No projeto, divulgado na íntegra pelo Mensageiro, Arbage pedia para que o dia 12 de outubro fosse declarado feriado nacional e que o Ministério da Educação e Cultura promovesse festas nas escolas de todo o Brasil na data da santa católica, com a presença de autoridades eclesiásticas, civis e militares. Kessler, na matéria, afirma ter ficado estarrecido com o teor do projeto de lei e diz que, se apresentado ao parlamento da Itália ou da Espanha, o texto seria rejeitado porque representava um atentado ao sistema democrático e era ofensivo aos direitos humanos aprovados e difundidos pela Organização das Nações Unidas no mundo inteiro (1980, p.6).
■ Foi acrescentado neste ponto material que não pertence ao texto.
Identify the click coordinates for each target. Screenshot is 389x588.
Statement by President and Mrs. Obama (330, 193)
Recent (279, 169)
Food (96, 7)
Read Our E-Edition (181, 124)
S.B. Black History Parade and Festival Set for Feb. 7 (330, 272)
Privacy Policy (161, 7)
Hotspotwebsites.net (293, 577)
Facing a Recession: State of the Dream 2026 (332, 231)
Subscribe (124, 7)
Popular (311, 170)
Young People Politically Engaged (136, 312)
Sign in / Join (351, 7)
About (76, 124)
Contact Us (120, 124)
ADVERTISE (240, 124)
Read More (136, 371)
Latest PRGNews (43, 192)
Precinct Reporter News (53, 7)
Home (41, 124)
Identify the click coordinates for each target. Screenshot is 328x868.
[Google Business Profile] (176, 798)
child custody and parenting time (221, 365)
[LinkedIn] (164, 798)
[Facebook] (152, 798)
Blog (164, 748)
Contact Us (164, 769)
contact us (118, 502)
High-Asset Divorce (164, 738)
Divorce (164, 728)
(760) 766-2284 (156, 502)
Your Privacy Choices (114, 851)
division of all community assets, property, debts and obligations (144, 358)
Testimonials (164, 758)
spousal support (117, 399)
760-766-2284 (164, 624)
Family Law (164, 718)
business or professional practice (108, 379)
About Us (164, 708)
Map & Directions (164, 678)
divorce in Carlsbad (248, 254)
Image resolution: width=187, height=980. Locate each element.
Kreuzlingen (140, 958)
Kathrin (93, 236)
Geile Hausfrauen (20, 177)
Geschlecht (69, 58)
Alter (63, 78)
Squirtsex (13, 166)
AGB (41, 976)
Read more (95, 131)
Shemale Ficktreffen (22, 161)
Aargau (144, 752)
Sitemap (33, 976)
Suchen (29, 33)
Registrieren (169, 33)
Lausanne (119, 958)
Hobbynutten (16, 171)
Kessler questiona como pode um deputado eleito por adeptos de muitas religiões e seitas querer “escravizar a consciência de muitos dos seus eleitores” baseando-se na “pretensa grande maioria católica” que existia no Brasil (KESSLER, 1980, p.06).

É importante ressaltar que o censo demográfico do Instituto Brasileiro de Geografia e Estatística (IBGE) apontava que, em 1980, 89% da população brasileira se autodeclarava católica. Os evangélicos eram 6,6%. Na matéria, no entanto, Kessler questiona os números do IBGE, afirmando que não existia maioria católica e apresenta, então, o que chama de “situação religiosa no Brasil”:

30 milhões de espíritas e umbandistas: é o que afirmam os políticos desses credos; 13 milhões de evangélicos (como a maioria dos evangélicos não contam as crianças entre seus membros, acrescente-se ao seu total mais 13 milhões); 500 mil judeus e maometanos; 2 milhões de religiosos orientais, incluindo os budistas entre os imigrantes japoneses; 20 milhões de católicos praticantes (os verdadeiros católicos-romanos) – número que parece alto, pois os seus templos nas grandes cidades vivem vazios. Isso tudo soma 79 milhões e 500 mil. O restante (40 milhões) é composto dos sem-religião (com grande número nas classes cultas), dos desiludidos de qualquer religião, dos confessadamente ateus, e dos católicos nominais (não praticantes), que vão à igreja somente: ou no dia do casamento ou quando se batiza um filho, ou na missa de um falecido para não desagradar a família do morto (KESSLER, 1980, p.06).